Devil Dogs by Ree*****
By Gigirox
This recipe calls for the "cooked" frosting that I remember from the original Red Velvet cakes...not the cream cheese frosting of today.
1 Picture
Ingredients
- Cake:
- 2 cups Flour
- 2 cups Sugar
- 1/4 teaspoon Salt
- 4 Tablespoons (heaping) Cocoa
- 2 sticks Butter
- 1 cup Boiling Water
- 1/2 cup Buttermilk
- 2 whole Beaten Eggs
- 1 teaspoon Baking Soda
- 1 teaspoon Vanilla
- Frosting:
- 5 Tablespoons Flour
- 1 cup Milk
- 1 teaspoon Vanilla
- 1 cup Butter
- 1 cup Granulated Sugar (not Powdered Sugar!)
Details
Preparation
Step 1
Note: I use an 18x13 sheet cake pan.
-In a mixing bowl, combine flour, sugar, and salt.

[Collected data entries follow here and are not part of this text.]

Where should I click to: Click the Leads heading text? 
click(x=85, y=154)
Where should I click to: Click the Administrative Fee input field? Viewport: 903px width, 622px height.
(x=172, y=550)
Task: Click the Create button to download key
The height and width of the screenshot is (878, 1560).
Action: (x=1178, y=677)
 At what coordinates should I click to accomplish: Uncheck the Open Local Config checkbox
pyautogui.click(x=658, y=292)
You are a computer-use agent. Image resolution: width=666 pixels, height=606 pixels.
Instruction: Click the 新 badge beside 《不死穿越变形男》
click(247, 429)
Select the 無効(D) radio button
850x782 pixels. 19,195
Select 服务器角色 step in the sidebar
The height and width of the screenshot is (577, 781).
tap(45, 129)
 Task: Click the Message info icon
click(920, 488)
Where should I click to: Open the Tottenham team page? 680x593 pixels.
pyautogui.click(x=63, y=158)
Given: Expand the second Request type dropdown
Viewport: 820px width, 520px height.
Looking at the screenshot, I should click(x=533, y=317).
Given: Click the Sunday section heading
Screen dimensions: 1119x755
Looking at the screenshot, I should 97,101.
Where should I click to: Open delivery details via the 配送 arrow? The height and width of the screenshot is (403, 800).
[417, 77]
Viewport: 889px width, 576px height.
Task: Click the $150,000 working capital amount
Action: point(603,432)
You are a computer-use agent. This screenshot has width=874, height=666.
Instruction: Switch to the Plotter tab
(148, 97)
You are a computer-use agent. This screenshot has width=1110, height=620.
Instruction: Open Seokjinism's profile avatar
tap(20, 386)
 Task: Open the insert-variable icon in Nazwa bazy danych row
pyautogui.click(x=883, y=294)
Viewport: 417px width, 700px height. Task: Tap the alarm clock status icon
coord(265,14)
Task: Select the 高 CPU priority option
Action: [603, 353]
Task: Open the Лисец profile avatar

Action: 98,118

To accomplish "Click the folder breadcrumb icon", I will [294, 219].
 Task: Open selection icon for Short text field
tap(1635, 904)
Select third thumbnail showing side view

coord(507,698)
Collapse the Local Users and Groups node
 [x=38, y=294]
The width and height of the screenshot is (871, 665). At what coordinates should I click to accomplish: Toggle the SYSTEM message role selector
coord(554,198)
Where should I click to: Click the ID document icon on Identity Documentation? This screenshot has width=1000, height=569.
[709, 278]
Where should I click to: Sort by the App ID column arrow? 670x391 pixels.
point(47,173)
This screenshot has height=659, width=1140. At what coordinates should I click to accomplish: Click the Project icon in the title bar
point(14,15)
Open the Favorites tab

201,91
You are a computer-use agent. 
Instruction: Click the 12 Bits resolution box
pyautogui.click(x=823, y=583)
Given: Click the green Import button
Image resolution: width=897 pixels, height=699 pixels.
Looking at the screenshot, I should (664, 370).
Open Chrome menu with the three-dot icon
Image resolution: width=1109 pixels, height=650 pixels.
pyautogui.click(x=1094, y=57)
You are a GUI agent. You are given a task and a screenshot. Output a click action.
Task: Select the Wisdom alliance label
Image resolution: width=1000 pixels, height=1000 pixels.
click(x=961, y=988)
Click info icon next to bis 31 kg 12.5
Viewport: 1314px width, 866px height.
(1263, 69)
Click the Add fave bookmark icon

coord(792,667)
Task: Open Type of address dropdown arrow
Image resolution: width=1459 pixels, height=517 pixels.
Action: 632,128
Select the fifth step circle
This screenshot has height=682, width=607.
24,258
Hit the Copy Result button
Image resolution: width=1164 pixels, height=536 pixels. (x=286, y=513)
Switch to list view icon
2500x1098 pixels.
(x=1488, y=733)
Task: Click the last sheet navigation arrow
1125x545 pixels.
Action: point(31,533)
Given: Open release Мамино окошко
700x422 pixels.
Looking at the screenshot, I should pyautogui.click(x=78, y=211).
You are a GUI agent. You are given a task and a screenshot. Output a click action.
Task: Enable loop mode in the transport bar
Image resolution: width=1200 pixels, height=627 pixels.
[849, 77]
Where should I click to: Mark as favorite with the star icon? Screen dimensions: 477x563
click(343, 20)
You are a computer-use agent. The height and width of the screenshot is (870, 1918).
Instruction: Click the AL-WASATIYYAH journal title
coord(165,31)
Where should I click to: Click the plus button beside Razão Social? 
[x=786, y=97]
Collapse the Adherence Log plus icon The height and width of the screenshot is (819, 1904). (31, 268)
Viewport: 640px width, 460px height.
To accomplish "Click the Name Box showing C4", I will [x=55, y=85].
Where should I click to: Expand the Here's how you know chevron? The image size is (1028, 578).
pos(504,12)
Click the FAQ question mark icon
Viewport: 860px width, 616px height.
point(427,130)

-In a saucepan, melt butter. Add cocoa. Stir together.
-Add boiling water, allow mixture to boil for 30 seconds, then turn off heat. Pour over flour mixture, and stir lightly to cool.
-In a measuring cup, pour the buttermilk and add beaten eggs, baking soda, and vanilla.
-Stir buttermilk mixture into butter/chocolate mixture.
- Pour into sheet cake pan and bake at 350-degrees for 20 minutes.
- Allow cake to cool completely, then turn out onto a flat surface.
-Make frosting.
-In a small saucepan, whisk flour into milk and heat, stirring constantly, until it thickens.
-You want it to be very thick, thicker than cake mix, more like a brownie mix is.
-Remove from heat and let it cool to room temperature.
-Stir in vanilla.
-Cream the butter and sugar together until light and fluffy. You don’t want any sugar graininess left. -Then add the completely cooled milk/flour/vanilla mixture and beat the living daylights out of it.
-If it looks separated, you haven’t beaten it enough! Beat it until it all combines and resembles whipped cream.
-Cut cooled cake into rectangles.
-Place frosting into a frosting bag. Squeeze frosting onto one rectangle of cake. Press second rectangle on top.
-Chill until ready to serve!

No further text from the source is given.